Booklet is a pure python key-value file database. It allows for multiple serializers for both the keys and values. The API uses the MutableMapping class which is the same python dictionary methods python programmers are used to in addition to the typical dbm methods (e.g. sync and prune). It is thread-safe (using thread locks on writes), but only multiprocessing safe for linux users (using flock for locking files on open for writes).

Installation

Install via pip:

pip install booklet

Or conda:

conda install -c mullenkamp booklet

I’ll probably put it on conda-forge once I feel like it’s up to an appropriate standard…

Serialization

Both the keys and values stored in Booklet must be bytes when written to disk. This is the default when “open” is called. Booklet allows for various serializers to be used for taking input keys and values and converting them to bytes. There are many in-built serializers. Check the booklet.available_serializers list for what’s available. Some serializers require additional packages to be installed (e.g. orjson, zstd, etc). If you want to serialize to json, then it is highly recommended to use orjson as it is substantially faster than the standard json python module. If in-built serializers are assigned at initial file creation, then they will be saved on future reading and writing on the same file (i.e. they don’t need to be passed after the first time). Setting a serializer to None will not do any serializing, and the input must be bytes. The user can also pass custom serializers to the key_serializer and value_serializer parameters. These must have “dumps” and “loads” static methods. This allows the user to chain a serializer and a compressor together if desired. Custom serializers must be passed for writing and reading as they are not stored in the booklet file.

import booklet

print(booklet.available_serializers)

Usage

The docstrings have a lot of info about the classes and methods. Files should be opened with the booklet.open function. Read the docstrings of the open function for more details.

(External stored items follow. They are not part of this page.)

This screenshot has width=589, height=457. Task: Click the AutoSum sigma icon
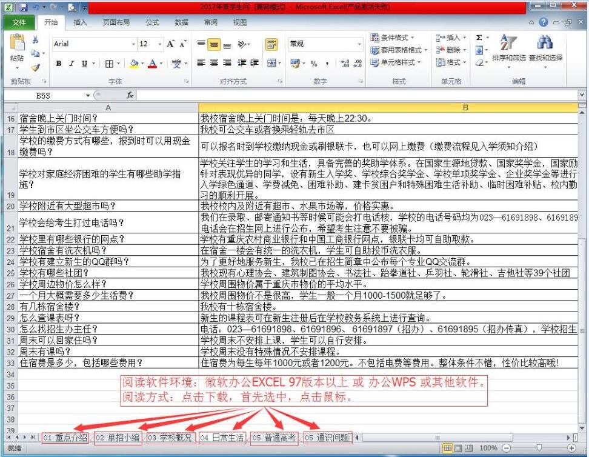tap(479, 38)
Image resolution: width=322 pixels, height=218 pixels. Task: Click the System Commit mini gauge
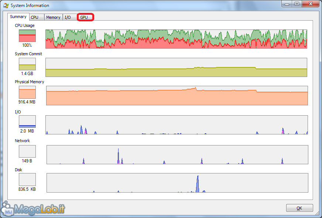click(x=27, y=64)
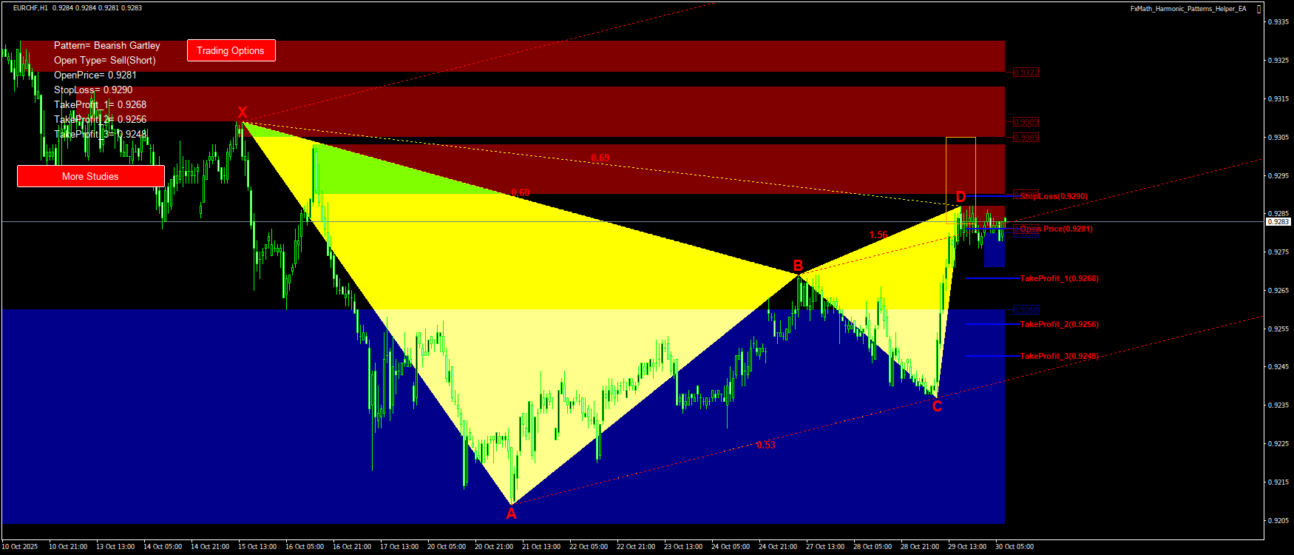
Task: Open the More Studies panel
Action: 90,176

Write data using the context manager

import booklet

with booklet.open('test.blt', 'n', value_serializer='pickle', key_serializer='str') as db:
  db['test_key'] = ['one', 2, 'three', 4]

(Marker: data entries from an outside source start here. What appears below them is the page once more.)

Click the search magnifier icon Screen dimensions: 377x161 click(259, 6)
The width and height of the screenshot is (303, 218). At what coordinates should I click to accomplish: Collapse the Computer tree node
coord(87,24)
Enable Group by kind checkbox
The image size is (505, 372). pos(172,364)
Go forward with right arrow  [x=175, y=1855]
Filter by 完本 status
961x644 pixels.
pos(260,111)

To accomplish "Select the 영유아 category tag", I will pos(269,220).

Read data using the context manager

with booklet.open('test.blt', 'r') as db:
  test_data = db['test_key']

Notice that you don’t need to pass serializer parameters when reading (and additional writing) when in-built serializers are used. Booklet stores this info on the initial file creation.

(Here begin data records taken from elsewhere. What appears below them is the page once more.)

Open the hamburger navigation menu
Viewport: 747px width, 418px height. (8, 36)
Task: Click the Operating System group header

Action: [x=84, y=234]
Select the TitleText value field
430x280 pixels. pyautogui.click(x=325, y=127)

In most cases, the user should use python’s context manager “with” when reading and writing data. This will ensure data is properly written and locks are released on the file. If the context manager is not used, then the user must be sure to run the db.sync() (or db.close()) at the end of a series of writes to ensure the data has been fully written to disk.

Write data without using the context manager

import booklet

db = booklet.open('test.blt', 'n', value_serializer='pickle', key_serializer='str')

db['test_key'] = ['one', 2, 'three', 4]
db['2nd_test_key'] = ['five', 6, 'seven', 8]

db.sync()  # Normally not necessary if the user closes the file after writing
db.close() # Will also run sync as part of the closing process

Read data without using the context manager

db = booklet.open('test.blt', 'r') # 'r' is the default opening method

test_data1 = db['test_key']
test_data2 = db['2nd_test_key']

db.close()

Custom serializers

import orjson

class Orjson:
  def dumps(obj):
      return orjson.dumps(obj, option=orjson.OPT_NON_STR_KEYS | orjson.OPT_OMIT_MICROSECONDS | orjson.OPT_SERIALIZE_NUMPY)
  def loads(obj):
      return orjson.loads(obj)

with booklet.open('test.blt', 'n', value_serializer=Orjson, key_serializer='str') as db:
  db['test_key'] = ['one', 2, 'three', 4]

The Orjson class is actually already built into the package. You can pass the string ‘orjson’ to either serializer parameters to use the above serializer. This is just an example of a serializer.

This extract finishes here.